Chez les primates non humains, l’injection systémique d’OTV a permis une biodistribution plus uniforme de l’ASO, délivrant plus efficacement l’ASO aux régions cérébrales profondes par rapport à l’injection intrathécale, réduisant ainsi l’accumulation à forte concentration du médicament au site d’injection et les effets secondaires associés.
Conclusion et signification
Nouveauté et valeur de la recherche
À travers cette étude, les auteurs ont proposé une nouvelle plateforme de distribution d’ASO basée sur TfR1, appelée OTV. Cette méthode non seulement surmonte les limitations des modes de distribution traditionnels, réalisant une distribution efficace d’ASO à travers la barrière hémato-encéphalique, mais améliore également significativement la distribution et l’efficacité du médicament dans le SNC et d’autres tissus périphériques difficiles d’accès. Compte tenu des applications potentielles des ASO en thérapie génique, la plateforme OTV pourrait être utilisée à l’avenir pour traiter diverses maladies neurodégénératives et périphériques, ouvrant ainsi de nouvelles voies pour le traitement par ASO.

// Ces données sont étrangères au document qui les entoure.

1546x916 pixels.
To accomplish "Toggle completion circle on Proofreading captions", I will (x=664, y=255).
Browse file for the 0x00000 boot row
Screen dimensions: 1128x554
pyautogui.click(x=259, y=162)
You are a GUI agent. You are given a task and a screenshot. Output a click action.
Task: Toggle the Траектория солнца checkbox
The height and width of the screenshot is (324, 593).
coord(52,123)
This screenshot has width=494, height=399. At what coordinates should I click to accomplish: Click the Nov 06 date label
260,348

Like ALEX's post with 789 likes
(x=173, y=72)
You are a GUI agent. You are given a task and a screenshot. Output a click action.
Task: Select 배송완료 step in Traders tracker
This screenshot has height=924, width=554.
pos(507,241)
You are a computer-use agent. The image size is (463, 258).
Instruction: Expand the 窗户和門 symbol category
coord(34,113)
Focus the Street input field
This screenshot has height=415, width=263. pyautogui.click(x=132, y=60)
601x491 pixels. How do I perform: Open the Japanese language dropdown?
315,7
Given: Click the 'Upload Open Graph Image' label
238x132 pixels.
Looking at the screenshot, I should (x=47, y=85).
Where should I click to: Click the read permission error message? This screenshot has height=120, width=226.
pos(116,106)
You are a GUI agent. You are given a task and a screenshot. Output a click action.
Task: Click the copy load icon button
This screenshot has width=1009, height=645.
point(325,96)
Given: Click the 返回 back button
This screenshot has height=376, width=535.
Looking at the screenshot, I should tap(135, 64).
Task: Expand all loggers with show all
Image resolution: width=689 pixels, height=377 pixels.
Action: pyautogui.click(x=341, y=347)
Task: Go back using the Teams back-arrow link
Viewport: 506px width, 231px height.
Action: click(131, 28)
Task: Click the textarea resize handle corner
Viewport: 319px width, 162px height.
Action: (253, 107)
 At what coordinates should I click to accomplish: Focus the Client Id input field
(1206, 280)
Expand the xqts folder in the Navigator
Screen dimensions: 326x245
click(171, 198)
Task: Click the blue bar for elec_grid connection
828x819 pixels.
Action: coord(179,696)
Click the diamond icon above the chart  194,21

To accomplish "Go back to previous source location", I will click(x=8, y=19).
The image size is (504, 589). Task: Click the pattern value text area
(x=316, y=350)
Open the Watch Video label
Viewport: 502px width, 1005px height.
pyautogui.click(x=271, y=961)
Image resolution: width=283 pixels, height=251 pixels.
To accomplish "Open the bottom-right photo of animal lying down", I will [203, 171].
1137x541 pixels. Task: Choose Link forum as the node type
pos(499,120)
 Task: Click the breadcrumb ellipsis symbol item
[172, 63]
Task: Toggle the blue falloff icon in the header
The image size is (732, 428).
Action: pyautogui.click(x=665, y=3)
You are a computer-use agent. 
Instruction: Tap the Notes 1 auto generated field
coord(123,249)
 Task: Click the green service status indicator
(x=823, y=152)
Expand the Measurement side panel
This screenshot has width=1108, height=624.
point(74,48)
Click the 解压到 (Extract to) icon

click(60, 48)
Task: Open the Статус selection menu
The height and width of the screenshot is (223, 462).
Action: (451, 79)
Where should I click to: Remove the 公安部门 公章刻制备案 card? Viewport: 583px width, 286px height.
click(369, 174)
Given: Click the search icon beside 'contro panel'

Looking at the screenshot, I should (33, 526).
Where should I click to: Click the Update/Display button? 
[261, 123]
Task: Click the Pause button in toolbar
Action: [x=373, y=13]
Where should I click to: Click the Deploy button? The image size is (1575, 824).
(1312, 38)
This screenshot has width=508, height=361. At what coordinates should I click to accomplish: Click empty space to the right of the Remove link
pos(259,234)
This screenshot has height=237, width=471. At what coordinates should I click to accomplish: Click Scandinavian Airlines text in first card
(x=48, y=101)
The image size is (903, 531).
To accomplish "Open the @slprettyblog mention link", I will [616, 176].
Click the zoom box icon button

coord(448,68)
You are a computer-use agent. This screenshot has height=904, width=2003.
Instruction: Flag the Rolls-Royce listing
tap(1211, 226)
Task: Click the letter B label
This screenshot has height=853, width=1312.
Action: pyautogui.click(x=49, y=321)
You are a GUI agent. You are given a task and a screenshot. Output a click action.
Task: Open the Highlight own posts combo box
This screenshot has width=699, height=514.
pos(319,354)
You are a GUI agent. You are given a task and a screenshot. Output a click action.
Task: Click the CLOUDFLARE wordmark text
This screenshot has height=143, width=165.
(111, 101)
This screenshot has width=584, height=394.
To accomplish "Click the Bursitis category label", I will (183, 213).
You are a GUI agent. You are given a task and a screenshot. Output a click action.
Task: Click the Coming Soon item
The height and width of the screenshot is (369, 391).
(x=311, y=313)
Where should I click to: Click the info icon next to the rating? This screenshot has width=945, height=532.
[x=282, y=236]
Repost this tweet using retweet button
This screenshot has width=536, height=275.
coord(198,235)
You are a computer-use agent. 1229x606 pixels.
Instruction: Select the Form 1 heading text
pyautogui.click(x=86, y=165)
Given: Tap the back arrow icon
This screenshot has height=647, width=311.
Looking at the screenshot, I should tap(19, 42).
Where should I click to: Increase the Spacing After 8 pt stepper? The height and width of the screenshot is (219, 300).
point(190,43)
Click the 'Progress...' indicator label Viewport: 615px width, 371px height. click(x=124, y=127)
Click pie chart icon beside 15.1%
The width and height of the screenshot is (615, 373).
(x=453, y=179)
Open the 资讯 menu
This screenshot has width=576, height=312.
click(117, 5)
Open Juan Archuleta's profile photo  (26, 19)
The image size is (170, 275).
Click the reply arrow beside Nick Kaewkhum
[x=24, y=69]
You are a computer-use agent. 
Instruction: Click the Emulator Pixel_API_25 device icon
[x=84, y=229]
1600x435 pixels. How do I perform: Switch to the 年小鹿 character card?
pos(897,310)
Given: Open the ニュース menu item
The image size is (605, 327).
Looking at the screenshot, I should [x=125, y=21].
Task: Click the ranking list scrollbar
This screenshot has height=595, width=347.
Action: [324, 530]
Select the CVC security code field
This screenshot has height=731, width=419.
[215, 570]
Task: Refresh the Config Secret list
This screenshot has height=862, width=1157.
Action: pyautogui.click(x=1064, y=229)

Cette recherche a non seulement une valeur scientifique importante, mais fournit également de nouvelles idées et un soutien technique pour l’application clinique des médicaments ASO. Elle a le potentiel d’améliorer considérablement l’efficacité et la sécurité des thérapies géniques existantes, apportant de nouveaux espoirs et options de traitement aux patients atteints de maladies connexes.